Not to be confused with the "Beautiful Outlaw," the "Beautiful Inlaw" is a restriction under which a writer may only compose using the letters already found in a given source text–i.e., a person’s name. The fewer letters in the source text, the more maddening the compositional process.

The poem below was written using only letters from the name of the musician Polly Jean Harvey.

"Her Harp"

Hey raven hen,
Love-leery pen,
Pallor on nape,
Roar, never rape,

Eve, revere hell,
Heaven: non-real,
Prayer: holy ploy,
Jeer every ‘he,’

Prove venal nerve,
Prey on a perv,
Preen on a nave,
Have Johnny pay,

Yelp on a prop,
Yearn on a lap,
Pearl-heavy hole,
Reap lovely joy.

Tuesday, August 7, 2007

Larding: "Creekside Elegy"

Further larding below; this passage was inspired by the lyrics to the song "Railroad Murder Blues," by little-known indie rockers the Jailors U.K.

Creekside Elegy

The moonlight glazed the dirt road like a cake. He knelt by the water's edge, his face buried in her torn robe.

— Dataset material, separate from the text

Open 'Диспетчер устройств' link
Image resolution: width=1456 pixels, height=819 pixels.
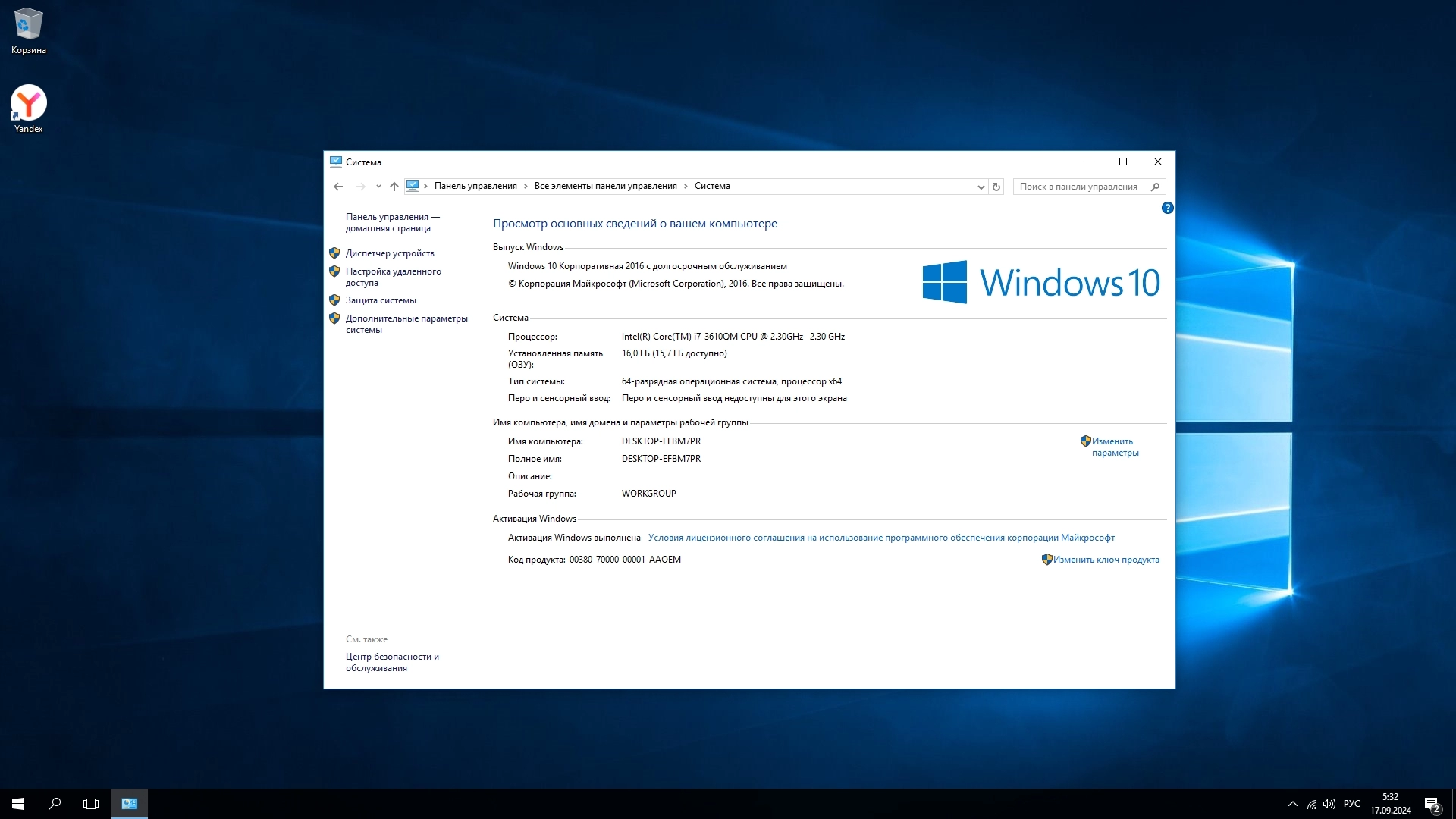pos(390,253)
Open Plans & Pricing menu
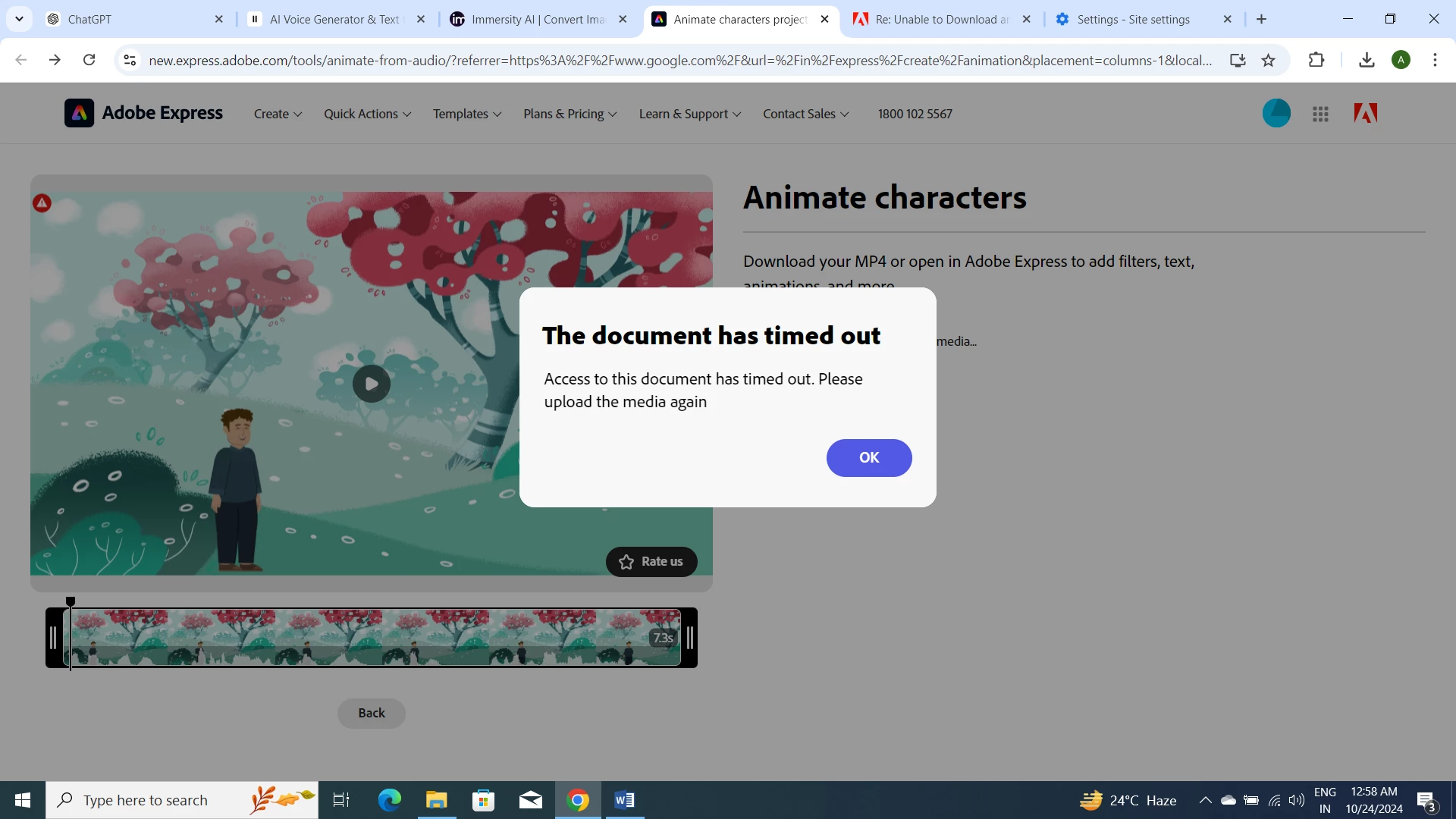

The moonlight glazed the dirt road like a cake. It was the same dirt road that his truck tires had rumbled over that morning as he drove to collect on her debt. Midnight hung in the sharp autumn air, a silent verdict echoing across the countryside. He could still hear the cadences of her voice at sunup, pleading as he grabbed her shoulders and shook her frail body. A blot of smoke rose from the ruined trailer nestled in the stand of pines at the road's end, the negative image of dawn's promise and tranquility. At the start of the day she had stood in the door, clad in a threadbare pink robe, sipping the dregs from her coffee cup. A lump had risen in her throat as she heard his wheels coming up her driveway. It had only taken one match, and now there was nothing left but ash. He had obtained his revenge, extracted the price she had to pay for her unfaithfulness. Nothing left but the vanishingly fine grains of an incinerated dream. First her livelihood, then her life. A trail of sooty footprints led from the trailer's lot to the creek that ran beside the road. She had struggled until the end, her cries of anguish proportionate to the joy and generosity she had shown the world. The prints were the void he left in his wake, the bottomless aftermath of the evening's hateful passion. Now all that was left of their former happiness was a scrap of pink cloth. He knelt by the water's edge, his face buried in her torn robe.